Collected data entries:
*** Block opens ***

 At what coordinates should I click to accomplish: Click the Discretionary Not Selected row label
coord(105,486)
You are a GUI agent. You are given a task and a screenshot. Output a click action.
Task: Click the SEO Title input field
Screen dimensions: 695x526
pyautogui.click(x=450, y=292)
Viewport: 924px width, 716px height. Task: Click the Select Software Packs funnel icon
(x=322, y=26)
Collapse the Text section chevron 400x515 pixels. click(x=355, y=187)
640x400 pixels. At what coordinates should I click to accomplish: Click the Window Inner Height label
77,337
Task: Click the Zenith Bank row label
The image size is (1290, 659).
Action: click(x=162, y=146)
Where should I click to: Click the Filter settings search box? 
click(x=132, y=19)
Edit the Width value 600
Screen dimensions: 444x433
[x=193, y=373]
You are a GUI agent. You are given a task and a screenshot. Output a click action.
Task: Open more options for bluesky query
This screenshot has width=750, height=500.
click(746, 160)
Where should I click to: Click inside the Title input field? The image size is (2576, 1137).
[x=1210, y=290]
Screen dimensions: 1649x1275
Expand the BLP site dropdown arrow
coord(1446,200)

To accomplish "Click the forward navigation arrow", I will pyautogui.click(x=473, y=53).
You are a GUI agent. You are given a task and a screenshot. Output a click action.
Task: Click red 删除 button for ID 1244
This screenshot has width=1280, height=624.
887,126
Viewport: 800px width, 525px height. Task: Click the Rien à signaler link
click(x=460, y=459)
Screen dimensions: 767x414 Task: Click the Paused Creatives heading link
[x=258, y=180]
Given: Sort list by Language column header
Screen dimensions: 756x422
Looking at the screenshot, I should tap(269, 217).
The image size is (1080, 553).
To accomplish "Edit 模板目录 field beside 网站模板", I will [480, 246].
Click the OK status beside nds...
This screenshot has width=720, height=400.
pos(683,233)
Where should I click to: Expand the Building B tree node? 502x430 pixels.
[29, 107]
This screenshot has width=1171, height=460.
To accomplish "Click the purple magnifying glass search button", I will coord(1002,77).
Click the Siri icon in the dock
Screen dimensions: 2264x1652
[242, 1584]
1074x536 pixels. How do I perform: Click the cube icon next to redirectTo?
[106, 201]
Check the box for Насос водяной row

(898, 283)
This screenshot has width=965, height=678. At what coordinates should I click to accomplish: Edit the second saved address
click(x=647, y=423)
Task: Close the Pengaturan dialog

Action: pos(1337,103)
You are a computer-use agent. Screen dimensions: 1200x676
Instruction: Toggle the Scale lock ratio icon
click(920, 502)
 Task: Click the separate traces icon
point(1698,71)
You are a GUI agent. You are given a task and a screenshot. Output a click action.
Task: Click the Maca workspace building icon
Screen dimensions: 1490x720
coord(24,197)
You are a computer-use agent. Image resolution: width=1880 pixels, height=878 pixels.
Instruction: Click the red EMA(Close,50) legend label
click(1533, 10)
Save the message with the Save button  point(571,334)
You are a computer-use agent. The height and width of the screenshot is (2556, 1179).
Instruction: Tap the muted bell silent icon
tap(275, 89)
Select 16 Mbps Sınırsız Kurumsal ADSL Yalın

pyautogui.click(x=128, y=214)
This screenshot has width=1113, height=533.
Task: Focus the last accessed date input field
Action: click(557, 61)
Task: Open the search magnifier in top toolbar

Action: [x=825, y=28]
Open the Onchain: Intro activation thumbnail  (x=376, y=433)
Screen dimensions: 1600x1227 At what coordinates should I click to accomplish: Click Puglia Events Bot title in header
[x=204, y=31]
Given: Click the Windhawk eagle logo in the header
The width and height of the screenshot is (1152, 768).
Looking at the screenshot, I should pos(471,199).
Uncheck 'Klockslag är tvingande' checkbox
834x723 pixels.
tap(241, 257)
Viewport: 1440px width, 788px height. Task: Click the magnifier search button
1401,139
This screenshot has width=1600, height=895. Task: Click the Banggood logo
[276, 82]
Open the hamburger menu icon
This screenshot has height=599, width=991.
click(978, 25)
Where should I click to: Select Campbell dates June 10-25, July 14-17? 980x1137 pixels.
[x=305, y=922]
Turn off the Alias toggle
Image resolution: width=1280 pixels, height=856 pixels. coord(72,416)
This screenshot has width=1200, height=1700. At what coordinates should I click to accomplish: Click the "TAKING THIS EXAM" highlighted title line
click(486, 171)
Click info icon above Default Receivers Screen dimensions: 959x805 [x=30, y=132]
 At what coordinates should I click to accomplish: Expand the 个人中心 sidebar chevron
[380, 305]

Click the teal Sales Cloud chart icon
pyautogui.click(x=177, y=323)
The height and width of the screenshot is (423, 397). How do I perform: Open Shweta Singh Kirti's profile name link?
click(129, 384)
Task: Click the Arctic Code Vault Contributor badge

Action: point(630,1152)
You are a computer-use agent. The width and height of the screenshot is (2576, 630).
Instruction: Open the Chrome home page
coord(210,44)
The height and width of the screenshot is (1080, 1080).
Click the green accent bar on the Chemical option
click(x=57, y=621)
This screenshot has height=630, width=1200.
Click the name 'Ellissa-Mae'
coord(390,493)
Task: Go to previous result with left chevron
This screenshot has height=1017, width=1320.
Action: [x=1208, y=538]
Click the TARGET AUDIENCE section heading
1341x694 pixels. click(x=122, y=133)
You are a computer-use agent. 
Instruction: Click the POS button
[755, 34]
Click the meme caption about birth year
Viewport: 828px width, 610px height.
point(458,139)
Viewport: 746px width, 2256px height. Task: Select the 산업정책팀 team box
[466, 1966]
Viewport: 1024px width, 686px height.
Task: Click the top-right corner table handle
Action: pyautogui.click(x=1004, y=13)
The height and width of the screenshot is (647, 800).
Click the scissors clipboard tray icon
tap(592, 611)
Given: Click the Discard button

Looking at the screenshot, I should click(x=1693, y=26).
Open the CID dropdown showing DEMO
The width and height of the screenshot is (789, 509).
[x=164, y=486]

*** Block closes ***

■ **Work to be completed**
In this exercise, the data above is to be printed exactly.

■ **Solution to the exercise**
 At what coordinates should I click to accomplish: Click the Discretionary Not Selected row label
coord(105,486)
You are a GUI agent. You are given a task and a screenshot. Output a click action.
Task: Click the SEO Title input field
Screen dimensions: 695x526
pyautogui.click(x=450, y=292)
Viewport: 924px width, 716px height. Task: Click the Select Software Packs funnel icon
(x=322, y=26)
Collapse the Text section chevron 400x515 pixels. click(x=355, y=187)
640x400 pixels. At what coordinates should I click to accomplish: Click the Window Inner Height label
77,337
Task: Click the Zenith Bank row label
The image size is (1290, 659).
Action: click(x=162, y=146)
Where should I click to: Click the Filter settings search box? 
click(x=132, y=19)
Edit the Width value 600
Screen dimensions: 444x433
[x=193, y=373]
You are a GUI agent. You are given a task and a screenshot. Output a click action.
Task: Open more options for bluesky query
This screenshot has width=750, height=500.
click(746, 160)
Where should I click to: Click inside the Title input field? The image size is (2576, 1137).
[x=1210, y=290]
Screen dimensions: 1649x1275
Expand the BLP site dropdown arrow
coord(1446,200)

To accomplish "Click the forward navigation arrow", I will pyautogui.click(x=473, y=53).
You are a GUI agent. You are given a task and a screenshot. Output a click action.
Task: Click red 删除 button for ID 1244
This screenshot has width=1280, height=624.
887,126
Viewport: 800px width, 525px height. Task: Click the Rien à signaler link
click(x=460, y=459)
Screen dimensions: 767x414 Task: Click the Paused Creatives heading link
[x=258, y=180]
Given: Sort list by Language column header
Screen dimensions: 756x422
Looking at the screenshot, I should tap(269, 217).
The image size is (1080, 553).
To accomplish "Edit 模板目录 field beside 网站模板", I will [480, 246].
Click the OK status beside nds...
This screenshot has width=720, height=400.
pos(683,233)
Where should I click to: Expand the Building B tree node? 502x430 pixels.
[29, 107]
This screenshot has width=1171, height=460.
To accomplish "Click the purple magnifying glass search button", I will coord(1002,77).
Click the Siri icon in the dock
Screen dimensions: 2264x1652
[242, 1584]
1074x536 pixels. How do I perform: Click the cube icon next to redirectTo?
[106, 201]
Check the box for Насос водяной row

(898, 283)
This screenshot has width=965, height=678. At what coordinates should I click to accomplish: Edit the second saved address
click(x=647, y=423)
Task: Close the Pengaturan dialog

Action: pos(1337,103)
You are a computer-use agent. Screen dimensions: 1200x676
Instruction: Toggle the Scale lock ratio icon
click(920, 502)
 Task: Click the separate traces icon
point(1698,71)
You are a GUI agent. You are given a task and a screenshot. Output a click action.
Task: Click the Maca workspace building icon
Screen dimensions: 1490x720
coord(24,197)
You are a computer-use agent. Image resolution: width=1880 pixels, height=878 pixels.
Instruction: Click the red EMA(Close,50) legend label
click(1533, 10)
Save the message with the Save button  point(571,334)
You are a computer-use agent. The height and width of the screenshot is (2556, 1179).
Instruction: Tap the muted bell silent icon
tap(275, 89)
Select 16 Mbps Sınırsız Kurumsal ADSL Yalın

pyautogui.click(x=128, y=214)
This screenshot has width=1113, height=533.
Task: Focus the last accessed date input field
Action: click(557, 61)
Task: Open the search magnifier in top toolbar

Action: [x=825, y=28]
Open the Onchain: Intro activation thumbnail  (x=376, y=433)
Screen dimensions: 1600x1227 At what coordinates should I click to accomplish: Click Puglia Events Bot title in header
[x=204, y=31]
Given: Click the Windhawk eagle logo in the header
The width and height of the screenshot is (1152, 768).
Looking at the screenshot, I should pos(471,199).
Uncheck 'Klockslag är tvingande' checkbox
834x723 pixels.
tap(241, 257)
Viewport: 1440px width, 788px height. Task: Click the magnifier search button
1401,139
This screenshot has width=1600, height=895. Task: Click the Banggood logo
[276, 82]
Open the hamburger menu icon
This screenshot has height=599, width=991.
click(978, 25)
Where should I click to: Select Campbell dates June 10-25, July 14-17? 980x1137 pixels.
[x=305, y=922]
Turn off the Alias toggle
Image resolution: width=1280 pixels, height=856 pixels. coord(72,416)
This screenshot has width=1200, height=1700. At what coordinates should I click to accomplish: Click the "TAKING THIS EXAM" highlighted title line
click(486, 171)
Click info icon above Default Receivers Screen dimensions: 959x805 [x=30, y=132]
 At what coordinates should I click to accomplish: Expand the 个人中心 sidebar chevron
[380, 305]

Click the teal Sales Cloud chart icon
pyautogui.click(x=177, y=323)
The height and width of the screenshot is (423, 397). How do I perform: Open Shweta Singh Kirti's profile name link?
click(129, 384)
Task: Click the Arctic Code Vault Contributor badge

Action: point(630,1152)
You are a computer-use agent. The width and height of the screenshot is (2576, 630).
Instruction: Open the Chrome home page
coord(210,44)
The height and width of the screenshot is (1080, 1080).
Click the green accent bar on the Chemical option
click(x=57, y=621)
This screenshot has height=630, width=1200.
Click the name 'Ellissa-Mae'
coord(390,493)
Task: Go to previous result with left chevron
This screenshot has height=1017, width=1320.
Action: [x=1208, y=538]
Click the TARGET AUDIENCE section heading
1341x694 pixels. click(x=122, y=133)
You are a computer-use agent. 
Instruction: Click the POS button
[755, 34]
Click the meme caption about birth year
Viewport: 828px width, 610px height.
point(458,139)
Viewport: 746px width, 2256px height. Task: Select the 산업정책팀 team box
[466, 1966]
Viewport: 1024px width, 686px height.
Task: Click the top-right corner table handle
Action: pyautogui.click(x=1004, y=13)
The height and width of the screenshot is (647, 800).
Click the scissors clipboard tray icon
tap(592, 611)
Given: Click the Discard button

Looking at the screenshot, I should click(x=1693, y=26).
Open the CID dropdown showing DEMO
The width and height of the screenshot is (789, 509).
[x=164, y=486]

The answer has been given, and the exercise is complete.